━━━━━ Source information

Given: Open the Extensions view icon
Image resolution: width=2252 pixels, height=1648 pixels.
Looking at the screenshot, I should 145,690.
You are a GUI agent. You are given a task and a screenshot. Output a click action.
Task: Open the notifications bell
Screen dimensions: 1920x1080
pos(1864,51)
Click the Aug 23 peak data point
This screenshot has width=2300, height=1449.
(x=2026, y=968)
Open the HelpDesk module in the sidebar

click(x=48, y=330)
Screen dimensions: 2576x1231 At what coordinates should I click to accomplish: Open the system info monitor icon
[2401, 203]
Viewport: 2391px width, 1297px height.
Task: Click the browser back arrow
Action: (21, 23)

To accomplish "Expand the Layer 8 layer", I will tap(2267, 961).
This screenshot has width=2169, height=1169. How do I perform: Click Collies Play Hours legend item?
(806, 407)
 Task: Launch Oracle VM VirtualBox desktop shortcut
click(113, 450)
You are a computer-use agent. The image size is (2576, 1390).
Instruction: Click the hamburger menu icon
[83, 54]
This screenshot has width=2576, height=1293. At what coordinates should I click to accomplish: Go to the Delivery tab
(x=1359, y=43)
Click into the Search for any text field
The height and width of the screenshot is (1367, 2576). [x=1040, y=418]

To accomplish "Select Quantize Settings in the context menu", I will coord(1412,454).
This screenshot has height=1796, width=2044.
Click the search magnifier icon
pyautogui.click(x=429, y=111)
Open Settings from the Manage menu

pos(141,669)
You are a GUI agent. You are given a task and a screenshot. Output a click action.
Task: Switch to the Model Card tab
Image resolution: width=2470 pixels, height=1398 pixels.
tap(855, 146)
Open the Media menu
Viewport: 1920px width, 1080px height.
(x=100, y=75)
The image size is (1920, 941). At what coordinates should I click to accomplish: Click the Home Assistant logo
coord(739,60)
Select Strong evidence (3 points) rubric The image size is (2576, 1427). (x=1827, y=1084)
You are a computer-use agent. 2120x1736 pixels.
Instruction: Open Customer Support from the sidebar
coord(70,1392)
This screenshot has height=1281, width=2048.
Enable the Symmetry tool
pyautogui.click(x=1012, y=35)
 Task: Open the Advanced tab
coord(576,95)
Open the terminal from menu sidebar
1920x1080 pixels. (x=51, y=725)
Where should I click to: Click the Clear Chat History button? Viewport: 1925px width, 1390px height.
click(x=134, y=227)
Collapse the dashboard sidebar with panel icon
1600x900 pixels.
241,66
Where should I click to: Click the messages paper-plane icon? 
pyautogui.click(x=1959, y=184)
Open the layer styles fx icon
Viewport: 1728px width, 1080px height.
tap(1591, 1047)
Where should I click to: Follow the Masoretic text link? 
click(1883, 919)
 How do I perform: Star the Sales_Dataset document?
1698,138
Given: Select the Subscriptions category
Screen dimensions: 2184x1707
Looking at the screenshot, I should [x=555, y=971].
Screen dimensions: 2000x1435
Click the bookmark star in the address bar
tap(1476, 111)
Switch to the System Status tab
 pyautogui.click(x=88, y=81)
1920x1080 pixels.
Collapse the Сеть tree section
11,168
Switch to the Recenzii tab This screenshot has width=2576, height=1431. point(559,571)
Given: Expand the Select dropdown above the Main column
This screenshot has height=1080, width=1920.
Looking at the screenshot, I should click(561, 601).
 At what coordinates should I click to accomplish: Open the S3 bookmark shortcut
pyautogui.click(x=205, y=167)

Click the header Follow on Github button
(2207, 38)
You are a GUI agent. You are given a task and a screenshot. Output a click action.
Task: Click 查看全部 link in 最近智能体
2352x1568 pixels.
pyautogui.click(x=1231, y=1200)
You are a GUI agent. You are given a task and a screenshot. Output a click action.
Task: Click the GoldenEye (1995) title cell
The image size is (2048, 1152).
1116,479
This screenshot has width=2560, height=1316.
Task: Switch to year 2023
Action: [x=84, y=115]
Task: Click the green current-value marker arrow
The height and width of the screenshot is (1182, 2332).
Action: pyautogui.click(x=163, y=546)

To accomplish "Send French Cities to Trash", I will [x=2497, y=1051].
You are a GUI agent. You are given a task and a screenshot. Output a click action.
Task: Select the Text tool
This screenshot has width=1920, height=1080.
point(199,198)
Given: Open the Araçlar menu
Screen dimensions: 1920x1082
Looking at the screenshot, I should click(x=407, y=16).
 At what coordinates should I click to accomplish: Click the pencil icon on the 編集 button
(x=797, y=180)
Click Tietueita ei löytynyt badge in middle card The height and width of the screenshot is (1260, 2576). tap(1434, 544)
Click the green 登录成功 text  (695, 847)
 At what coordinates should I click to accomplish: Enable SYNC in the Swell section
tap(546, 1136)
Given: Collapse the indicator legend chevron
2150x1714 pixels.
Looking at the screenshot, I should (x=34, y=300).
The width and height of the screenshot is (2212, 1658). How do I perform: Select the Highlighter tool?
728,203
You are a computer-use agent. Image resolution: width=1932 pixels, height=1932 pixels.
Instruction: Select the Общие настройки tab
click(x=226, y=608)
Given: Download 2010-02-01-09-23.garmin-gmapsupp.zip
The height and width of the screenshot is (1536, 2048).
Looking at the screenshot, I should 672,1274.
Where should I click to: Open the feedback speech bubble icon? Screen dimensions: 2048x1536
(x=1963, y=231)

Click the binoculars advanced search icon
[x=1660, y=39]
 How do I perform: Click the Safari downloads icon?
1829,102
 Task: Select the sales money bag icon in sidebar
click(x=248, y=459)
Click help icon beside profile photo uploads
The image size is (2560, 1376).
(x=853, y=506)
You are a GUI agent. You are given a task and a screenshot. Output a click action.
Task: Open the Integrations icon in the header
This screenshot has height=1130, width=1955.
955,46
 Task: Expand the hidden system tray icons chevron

━━━━━━━━━━

> What to do
Going through the listing above, copy out every line that has the string "chevron".

> Response box
Given: Collapse the indicator legend chevron
 Task: Expand the hidden system tray icons chevron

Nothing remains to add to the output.